To be done: Repeat the listing below with "Screen dimensions" swapped for "Screen size" everywhere it occurs, leaving everything else unchanged.

Records supplied:
* * *
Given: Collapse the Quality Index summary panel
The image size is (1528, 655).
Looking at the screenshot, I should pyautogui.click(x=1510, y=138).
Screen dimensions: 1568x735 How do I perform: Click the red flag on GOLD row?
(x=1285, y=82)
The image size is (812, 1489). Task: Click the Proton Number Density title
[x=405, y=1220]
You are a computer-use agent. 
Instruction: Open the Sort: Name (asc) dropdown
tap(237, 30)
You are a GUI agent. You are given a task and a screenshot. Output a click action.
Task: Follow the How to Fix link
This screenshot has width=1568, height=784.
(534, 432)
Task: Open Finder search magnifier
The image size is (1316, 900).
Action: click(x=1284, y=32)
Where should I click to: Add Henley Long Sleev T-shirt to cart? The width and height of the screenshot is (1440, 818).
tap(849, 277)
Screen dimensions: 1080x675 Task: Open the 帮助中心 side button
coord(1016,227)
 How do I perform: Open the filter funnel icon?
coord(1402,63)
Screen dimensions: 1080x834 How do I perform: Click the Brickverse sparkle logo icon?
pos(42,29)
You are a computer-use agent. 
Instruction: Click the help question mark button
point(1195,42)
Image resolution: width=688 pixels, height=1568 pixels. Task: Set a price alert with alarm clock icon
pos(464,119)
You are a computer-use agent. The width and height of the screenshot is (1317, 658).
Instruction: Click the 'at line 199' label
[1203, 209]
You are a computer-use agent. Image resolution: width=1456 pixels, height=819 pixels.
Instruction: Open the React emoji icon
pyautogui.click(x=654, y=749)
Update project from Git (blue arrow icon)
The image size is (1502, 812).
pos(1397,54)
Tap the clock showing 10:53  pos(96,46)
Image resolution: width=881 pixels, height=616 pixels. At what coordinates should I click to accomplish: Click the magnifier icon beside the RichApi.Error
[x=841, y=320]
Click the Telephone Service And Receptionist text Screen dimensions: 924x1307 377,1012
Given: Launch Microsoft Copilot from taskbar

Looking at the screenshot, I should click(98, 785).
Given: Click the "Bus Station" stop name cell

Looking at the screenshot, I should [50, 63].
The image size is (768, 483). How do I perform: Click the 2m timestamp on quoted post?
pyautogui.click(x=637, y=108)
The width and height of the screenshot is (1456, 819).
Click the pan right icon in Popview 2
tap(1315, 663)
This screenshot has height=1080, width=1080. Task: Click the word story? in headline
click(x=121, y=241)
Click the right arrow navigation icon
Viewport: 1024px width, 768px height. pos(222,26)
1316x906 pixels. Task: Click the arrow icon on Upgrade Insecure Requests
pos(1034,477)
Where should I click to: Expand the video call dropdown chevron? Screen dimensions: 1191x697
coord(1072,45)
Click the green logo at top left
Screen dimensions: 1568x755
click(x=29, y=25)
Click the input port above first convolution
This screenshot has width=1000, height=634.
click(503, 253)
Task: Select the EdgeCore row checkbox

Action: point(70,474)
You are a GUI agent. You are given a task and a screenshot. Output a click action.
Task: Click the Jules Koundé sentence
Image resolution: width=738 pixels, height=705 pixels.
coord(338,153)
* * *
Solution:
Given: Collapse the Quality Index summary panel
The image size is (1528, 655).
Looking at the screenshot, I should pyautogui.click(x=1510, y=138).
Screen size: 1568x735 How do I perform: Click the red flag on GOLD row?
(x=1285, y=82)
The image size is (812, 1489). Task: Click the Proton Number Density title
[x=405, y=1220]
You are a computer-use agent. 
Instruction: Open the Sort: Name (asc) dropdown
tap(237, 30)
You are a GUI agent. You are given a task and a screenshot. Output a click action.
Task: Follow the How to Fix link
This screenshot has width=1568, height=784.
(534, 432)
Task: Open Finder search magnifier
The image size is (1316, 900).
Action: click(x=1284, y=32)
Where should I click to: Add Henley Long Sleev T-shirt to cart? The width and height of the screenshot is (1440, 818).
tap(849, 277)
Screen size: 1080x675 Task: Open the 帮助中心 side button
coord(1016,227)
 How do I perform: Open the filter funnel icon?
coord(1402,63)
Screen size: 1080x834 How do I perform: Click the Brickverse sparkle logo icon?
pos(42,29)
You are a computer-use agent. 
Instruction: Click the help question mark button
point(1195,42)
Image resolution: width=688 pixels, height=1568 pixels. Task: Set a price alert with alarm clock icon
pos(464,119)
You are a computer-use agent. The width and height of the screenshot is (1317, 658).
Instruction: Click the 'at line 199' label
[1203, 209]
You are a computer-use agent. Image resolution: width=1456 pixels, height=819 pixels.
Instruction: Open the React emoji icon
pyautogui.click(x=654, y=749)
Update project from Git (blue arrow icon)
The image size is (1502, 812).
pos(1397,54)
Tap the clock showing 10:53  pos(96,46)
Image resolution: width=881 pixels, height=616 pixels. At what coordinates should I click to accomplish: Click the magnifier icon beside the RichApi.Error
[x=841, y=320]
Click the Telephone Service And Receptionist text Screen size: 924x1307 377,1012
Given: Launch Microsoft Copilot from taskbar

Looking at the screenshot, I should click(98, 785).
Given: Click the "Bus Station" stop name cell

Looking at the screenshot, I should [50, 63].
The image size is (768, 483). How do I perform: Click the 2m timestamp on quoted post?
pyautogui.click(x=637, y=108)
The width and height of the screenshot is (1456, 819).
Click the pan right icon in Popview 2
tap(1315, 663)
This screenshot has height=1080, width=1080. Task: Click the word story? in headline
click(x=121, y=241)
Click the right arrow navigation icon
Viewport: 1024px width, 768px height. pos(222,26)
1316x906 pixels. Task: Click the arrow icon on Upgrade Insecure Requests
pos(1034,477)
Where should I click to: Expand the video call dropdown chevron? Screen size: 1191x697
coord(1072,45)
Click the green logo at top left
Screen size: 1568x755
click(x=29, y=25)
Click the input port above first convolution
This screenshot has width=1000, height=634.
click(503, 253)
Task: Select the EdgeCore row checkbox

Action: point(70,474)
You are a GUI agent. You are given a task and a screenshot. Output a click action.
Task: Click the Jules Koundé sentence
Image resolution: width=738 pixels, height=705 pixels.
coord(338,153)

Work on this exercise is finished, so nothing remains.